リハビリテーション
腱板損傷
概要(疫学、症状)
腱板損傷は40歳以降の方に多くみられます。肩関節を動かすための腱板という組織に炎症が生じるため、肩の動きに障害や疼痛が生じます。動きは特に洗髪や着替えの動作に困難を自覚するほか、疼痛は肩周囲の炎症性の疼痛や腕の神経性の疼痛を認めます。腱板が完全に断裂してしまうと自然治癒の可能性は低くなります。
原因
肩甲骨側の筋肉と上腕骨とをつなぐ腱板というすじの損傷です。生活やスポーツ動作による繰り返しの負荷、交通外傷などによる肩関節の強打が原因で損傷が起こります。
検査・診断
主にMRI検査と動かしづらさの症状といった理学所見から診断されます。
治療
リハビリと薬物療法が実施されます。完全断裂を認め、かつその修復を望まれる方には他院紹介による手術を検討します。
薬物療法
抗炎症薬(主にNSAIDs)を用いた疼痛緩和を行います。
リハビリテーション
肩板を損傷した原因を骨格・生活習慣などから探索し、それらの改善を図ります。また、拘縮(組織が硬くなること)が生じて動かしづらくなった肩関節の可動域の改善を図ります。術後紹介の方の場合は、基本的に手術病院の指示に準じます。

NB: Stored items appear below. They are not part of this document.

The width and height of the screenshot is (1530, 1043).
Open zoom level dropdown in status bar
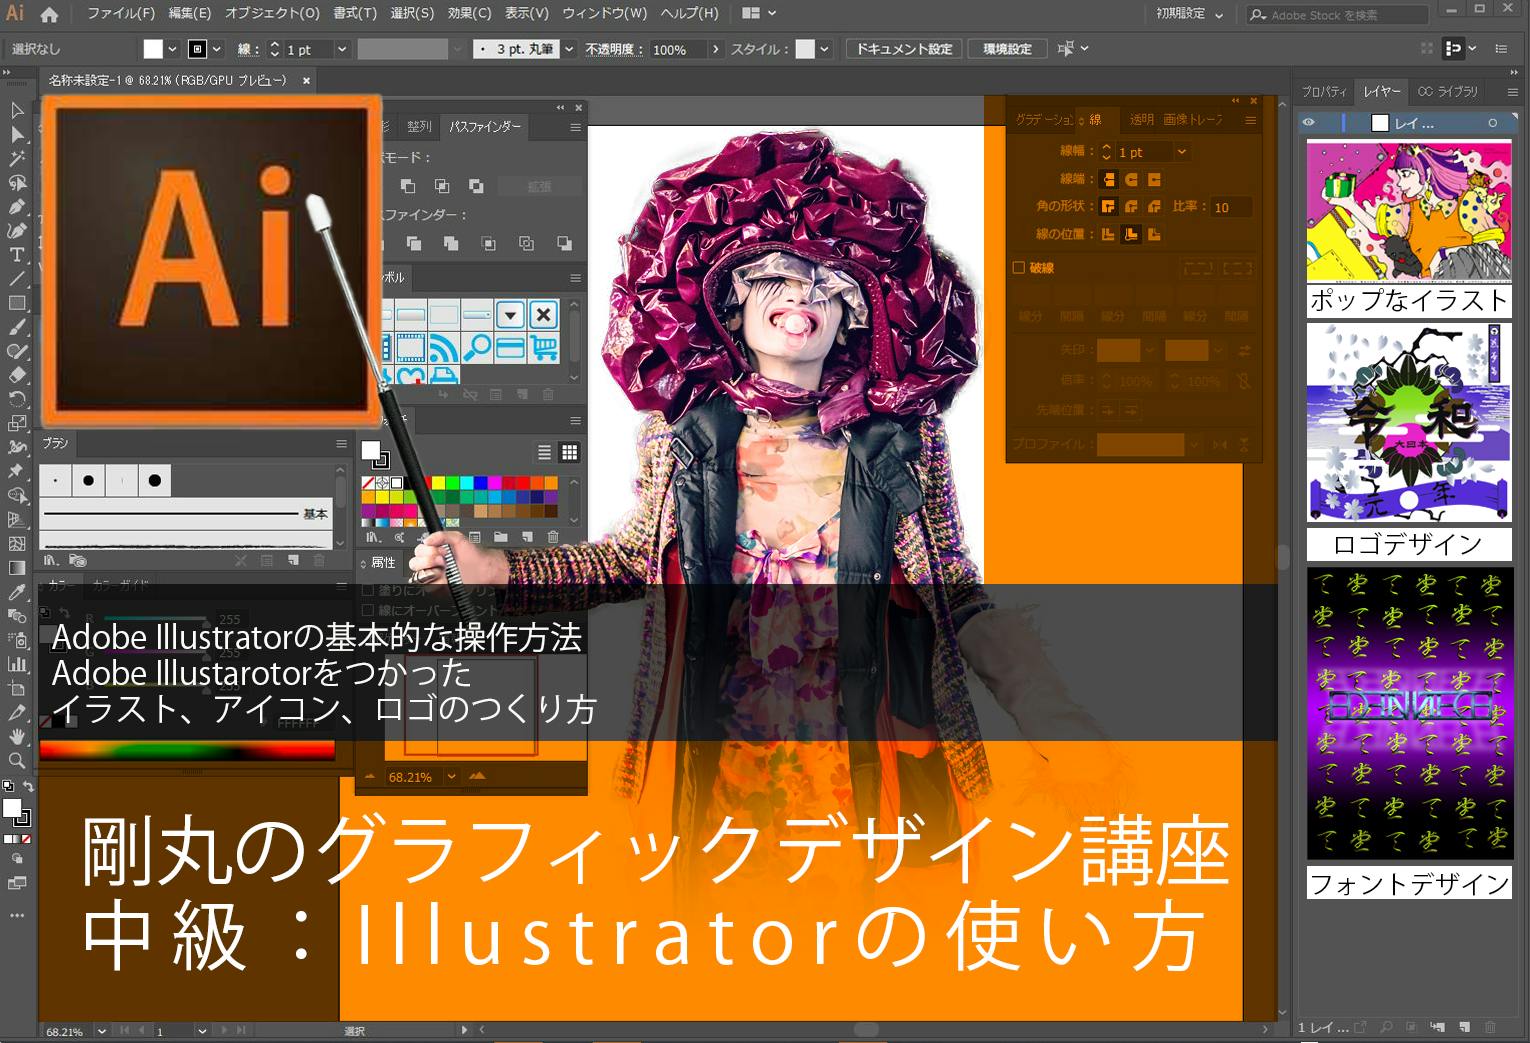click(102, 1030)
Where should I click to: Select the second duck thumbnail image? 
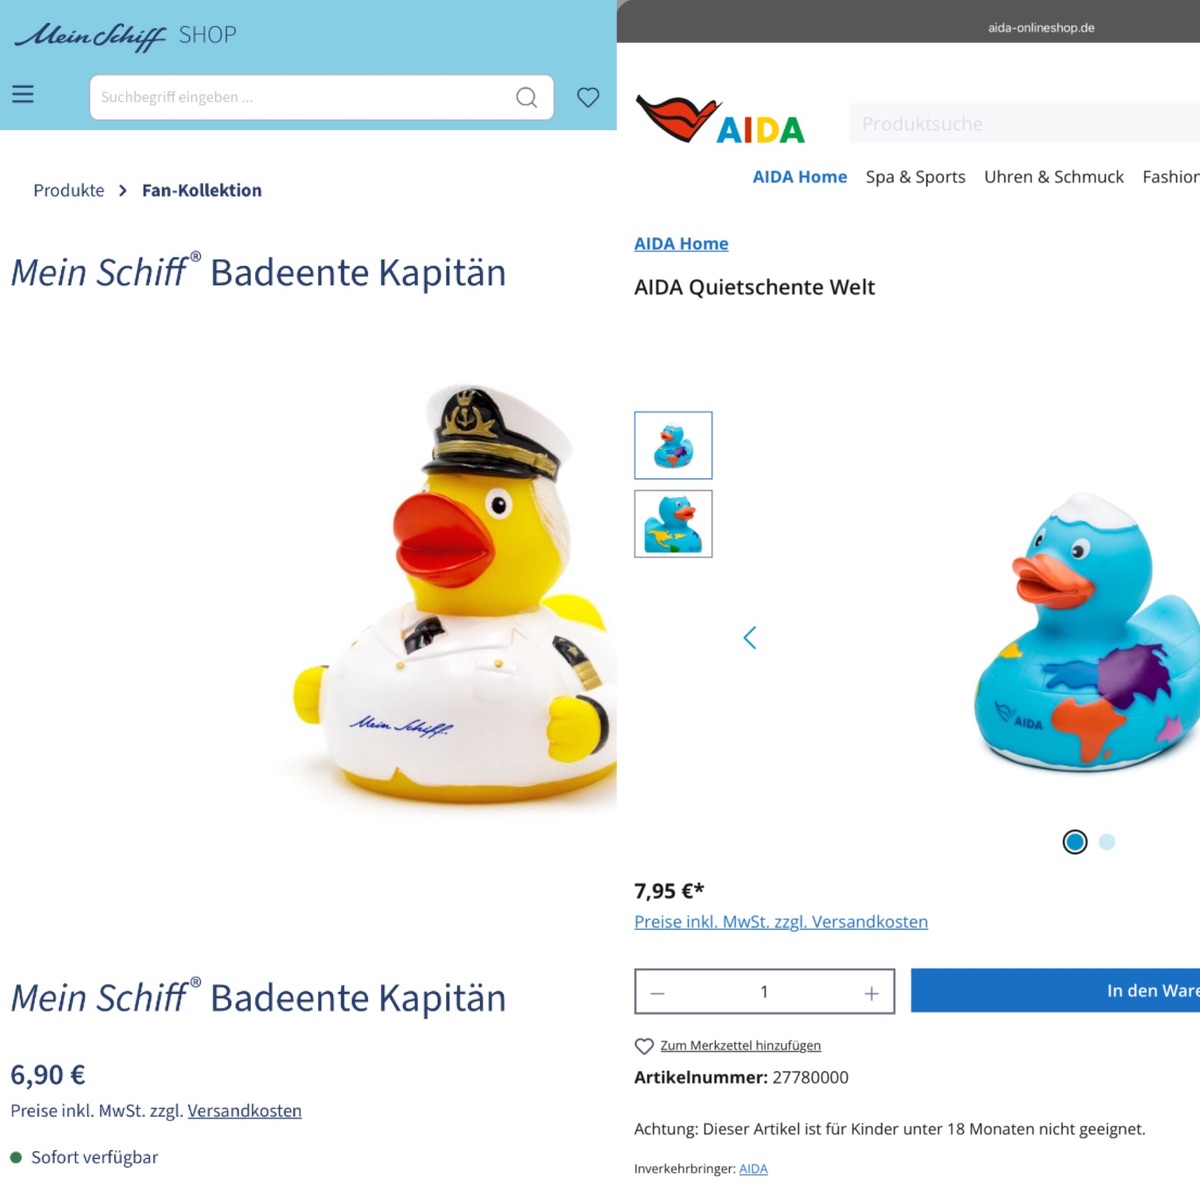pos(673,523)
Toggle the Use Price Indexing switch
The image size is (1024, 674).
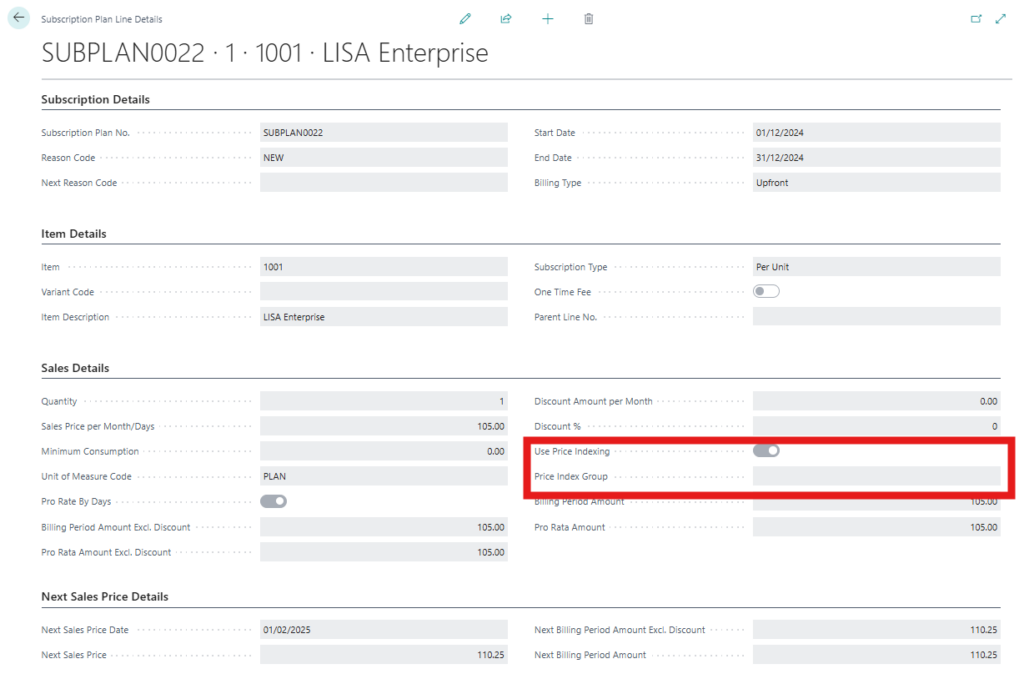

当院のプログラム(運動・装具等)の目安(非手術の場合)
当院のプログラム(運動・装具等)の目安(術後紹介の場合)
ADLでの注意点
腱板の損傷は、主に腕を目線の高さより挙げた時や、勢いよく手をついたときに起こりやすいです。また、それは肩甲帯や胸背部の機能が低下していると特に生じやすくなります。そのため、普段から肩甲帯などの準備運動をこまめにやることと、腕を高く上げる動作などはゆっくりと行うように気を付けましょう。